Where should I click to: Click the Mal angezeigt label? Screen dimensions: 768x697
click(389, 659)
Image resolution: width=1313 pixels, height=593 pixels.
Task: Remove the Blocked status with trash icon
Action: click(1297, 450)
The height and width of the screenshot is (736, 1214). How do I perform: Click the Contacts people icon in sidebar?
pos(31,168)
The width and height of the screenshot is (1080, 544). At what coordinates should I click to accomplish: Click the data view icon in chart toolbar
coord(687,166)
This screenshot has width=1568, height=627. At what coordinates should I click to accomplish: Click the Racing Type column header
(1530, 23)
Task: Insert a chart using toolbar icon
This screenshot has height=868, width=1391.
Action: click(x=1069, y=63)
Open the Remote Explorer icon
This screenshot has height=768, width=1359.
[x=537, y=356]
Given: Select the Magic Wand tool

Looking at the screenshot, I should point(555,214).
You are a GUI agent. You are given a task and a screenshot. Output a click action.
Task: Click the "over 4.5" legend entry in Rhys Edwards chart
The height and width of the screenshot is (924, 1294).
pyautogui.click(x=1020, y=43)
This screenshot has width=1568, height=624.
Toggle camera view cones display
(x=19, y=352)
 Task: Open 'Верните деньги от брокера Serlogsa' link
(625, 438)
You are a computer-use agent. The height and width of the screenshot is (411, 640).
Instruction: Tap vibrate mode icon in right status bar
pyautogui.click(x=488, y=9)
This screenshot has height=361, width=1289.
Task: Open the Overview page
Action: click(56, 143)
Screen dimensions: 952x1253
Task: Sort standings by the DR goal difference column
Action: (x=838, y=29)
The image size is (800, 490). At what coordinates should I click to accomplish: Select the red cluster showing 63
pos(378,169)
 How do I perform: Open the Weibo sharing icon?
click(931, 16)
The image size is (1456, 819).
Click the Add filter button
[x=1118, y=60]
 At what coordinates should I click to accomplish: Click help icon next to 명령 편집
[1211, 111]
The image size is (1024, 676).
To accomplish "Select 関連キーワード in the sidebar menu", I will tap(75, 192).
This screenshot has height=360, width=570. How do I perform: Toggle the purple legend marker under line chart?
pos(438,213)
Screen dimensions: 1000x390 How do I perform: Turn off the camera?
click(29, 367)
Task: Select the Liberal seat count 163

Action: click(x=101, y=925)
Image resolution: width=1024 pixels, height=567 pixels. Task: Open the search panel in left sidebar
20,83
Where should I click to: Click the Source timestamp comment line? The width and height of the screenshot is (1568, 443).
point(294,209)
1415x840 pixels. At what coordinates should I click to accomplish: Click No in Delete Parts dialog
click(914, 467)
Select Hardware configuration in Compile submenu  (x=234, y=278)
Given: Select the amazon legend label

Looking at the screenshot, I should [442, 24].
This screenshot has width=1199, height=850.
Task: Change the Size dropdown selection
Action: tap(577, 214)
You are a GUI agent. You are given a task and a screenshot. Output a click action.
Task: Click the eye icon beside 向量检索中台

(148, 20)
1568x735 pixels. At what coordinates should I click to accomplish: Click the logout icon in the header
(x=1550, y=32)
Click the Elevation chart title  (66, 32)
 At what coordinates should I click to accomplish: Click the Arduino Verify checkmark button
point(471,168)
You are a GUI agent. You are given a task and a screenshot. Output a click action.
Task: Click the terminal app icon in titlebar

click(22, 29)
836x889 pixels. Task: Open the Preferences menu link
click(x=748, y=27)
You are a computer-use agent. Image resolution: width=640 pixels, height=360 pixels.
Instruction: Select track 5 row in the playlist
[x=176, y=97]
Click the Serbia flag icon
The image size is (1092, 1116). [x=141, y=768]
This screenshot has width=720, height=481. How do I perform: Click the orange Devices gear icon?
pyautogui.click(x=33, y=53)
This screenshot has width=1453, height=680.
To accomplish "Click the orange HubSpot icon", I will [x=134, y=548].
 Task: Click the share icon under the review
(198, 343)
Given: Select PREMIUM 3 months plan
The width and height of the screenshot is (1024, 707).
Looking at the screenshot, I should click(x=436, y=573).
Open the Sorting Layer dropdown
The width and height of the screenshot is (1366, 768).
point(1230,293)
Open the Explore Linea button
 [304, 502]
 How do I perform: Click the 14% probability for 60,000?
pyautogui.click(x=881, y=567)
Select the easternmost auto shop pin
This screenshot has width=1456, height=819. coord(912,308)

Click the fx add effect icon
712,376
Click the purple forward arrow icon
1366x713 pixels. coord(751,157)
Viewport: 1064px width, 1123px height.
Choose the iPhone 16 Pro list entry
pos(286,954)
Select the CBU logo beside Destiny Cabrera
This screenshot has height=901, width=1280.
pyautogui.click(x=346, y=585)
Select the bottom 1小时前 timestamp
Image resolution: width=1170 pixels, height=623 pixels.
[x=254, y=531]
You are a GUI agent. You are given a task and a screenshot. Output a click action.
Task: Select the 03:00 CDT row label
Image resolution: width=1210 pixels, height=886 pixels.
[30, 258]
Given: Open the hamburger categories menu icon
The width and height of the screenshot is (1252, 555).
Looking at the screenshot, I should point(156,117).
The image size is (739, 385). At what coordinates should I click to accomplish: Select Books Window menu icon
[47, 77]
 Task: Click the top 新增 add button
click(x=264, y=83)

* Requirement
Transcribe the records. Keep every word exactly as it stands.

* Answer to the problem
Where should I click to: Click the Mal angezeigt label? Screen dimensions: 768x697
click(389, 659)
Image resolution: width=1313 pixels, height=593 pixels.
Task: Remove the Blocked status with trash icon
Action: click(1297, 450)
The height and width of the screenshot is (736, 1214). How do I perform: Click the Contacts people icon in sidebar?
pos(31,168)
The width and height of the screenshot is (1080, 544). At what coordinates should I click to accomplish: Click the data view icon in chart toolbar
coord(687,166)
This screenshot has width=1568, height=627. At what coordinates should I click to accomplish: Click the Racing Type column header
(1530, 23)
Task: Insert a chart using toolbar icon
This screenshot has height=868, width=1391.
Action: click(x=1069, y=63)
Open the Remote Explorer icon
This screenshot has height=768, width=1359.
[x=537, y=356]
Given: Select the Magic Wand tool

Looking at the screenshot, I should point(555,214).
You are a GUI agent. You are given a task and a screenshot. Output a click action.
Task: Click the "over 4.5" legend entry in Rhys Edwards chart
The height and width of the screenshot is (924, 1294).
pyautogui.click(x=1020, y=43)
This screenshot has width=1568, height=624.
Toggle camera view cones display
(x=19, y=352)
 Task: Open 'Верните деньги от брокера Serlogsa' link
(625, 438)
You are a computer-use agent. The height and width of the screenshot is (411, 640).
Instruction: Tap vibrate mode icon in right status bar
pyautogui.click(x=488, y=9)
This screenshot has height=361, width=1289.
Task: Open the Overview page
Action: click(56, 143)
Screen dimensions: 952x1253
Task: Sort standings by the DR goal difference column
Action: (x=838, y=29)
The image size is (800, 490). At what coordinates should I click to accomplish: Select the red cluster showing 63
pos(378,169)
 How do I perform: Open the Weibo sharing icon?
click(931, 16)
The image size is (1456, 819).
Click the Add filter button
[x=1118, y=60]
 At what coordinates should I click to accomplish: Click help icon next to 명령 편집
[1211, 111]
The image size is (1024, 676).
To accomplish "Select 関連キーワード in the sidebar menu", I will tap(75, 192).
This screenshot has height=360, width=570. How do I perform: Toggle the purple legend marker under line chart?
pos(438,213)
Screen dimensions: 1000x390 How do I perform: Turn off the camera?
click(29, 367)
Task: Select the Liberal seat count 163

Action: click(x=101, y=925)
Image resolution: width=1024 pixels, height=567 pixels. Task: Open the search panel in left sidebar
20,83
Where should I click to: Click the Source timestamp comment line? The width and height of the screenshot is (1568, 443).
point(294,209)
1415x840 pixels. At what coordinates should I click to accomplish: Click No in Delete Parts dialog
click(914, 467)
Select Hardware configuration in Compile submenu  (x=234, y=278)
Given: Select the amazon legend label

Looking at the screenshot, I should [442, 24].
This screenshot has width=1199, height=850.
Task: Change the Size dropdown selection
Action: tap(577, 214)
You are a GUI agent. You are given a task and a screenshot. Output a click action.
Task: Click the eye icon beside 向量检索中台

(148, 20)
1568x735 pixels. At what coordinates should I click to accomplish: Click the logout icon in the header
(x=1550, y=32)
Click the Elevation chart title  (66, 32)
 At what coordinates should I click to accomplish: Click the Arduino Verify checkmark button
point(471,168)
You are a GUI agent. You are given a task and a screenshot. Output a click action.
Task: Click the terminal app icon in titlebar

click(22, 29)
836x889 pixels. Task: Open the Preferences menu link
click(x=748, y=27)
You are a computer-use agent. Image resolution: width=640 pixels, height=360 pixels.
Instruction: Select track 5 row in the playlist
[x=176, y=97]
Click the Serbia flag icon
The image size is (1092, 1116). [x=141, y=768]
This screenshot has width=720, height=481. How do I perform: Click the orange Devices gear icon?
pyautogui.click(x=33, y=53)
This screenshot has width=1453, height=680.
To accomplish "Click the orange HubSpot icon", I will [x=134, y=548].
 Task: Click the share icon under the review
(198, 343)
Given: Select PREMIUM 3 months plan
The width and height of the screenshot is (1024, 707).
Looking at the screenshot, I should click(x=436, y=573).
Open the Sorting Layer dropdown
The width and height of the screenshot is (1366, 768).
point(1230,293)
Open the Explore Linea button
 [304, 502]
 How do I perform: Click the 14% probability for 60,000?
pyautogui.click(x=881, y=567)
Select the easternmost auto shop pin
This screenshot has width=1456, height=819. coord(912,308)

Click the fx add effect icon
712,376
Click the purple forward arrow icon
1366x713 pixels. coord(751,157)
Viewport: 1064px width, 1123px height.
Choose the iPhone 16 Pro list entry
pos(286,954)
Select the CBU logo beside Destiny Cabrera
This screenshot has height=901, width=1280.
pyautogui.click(x=346, y=585)
Select the bottom 1小时前 timestamp
Image resolution: width=1170 pixels, height=623 pixels.
[x=254, y=531]
You are a GUI agent. You are given a task and a screenshot. Output a click action.
Task: Select the 03:00 CDT row label
Image resolution: width=1210 pixels, height=886 pixels.
[30, 258]
Given: Open the hamburger categories menu icon
The width and height of the screenshot is (1252, 555).
Looking at the screenshot, I should point(156,117).
The image size is (739, 385). At what coordinates should I click to accomplish: Select Books Window menu icon
[47, 77]
 Task: Click the top 新增 add button
click(x=264, y=83)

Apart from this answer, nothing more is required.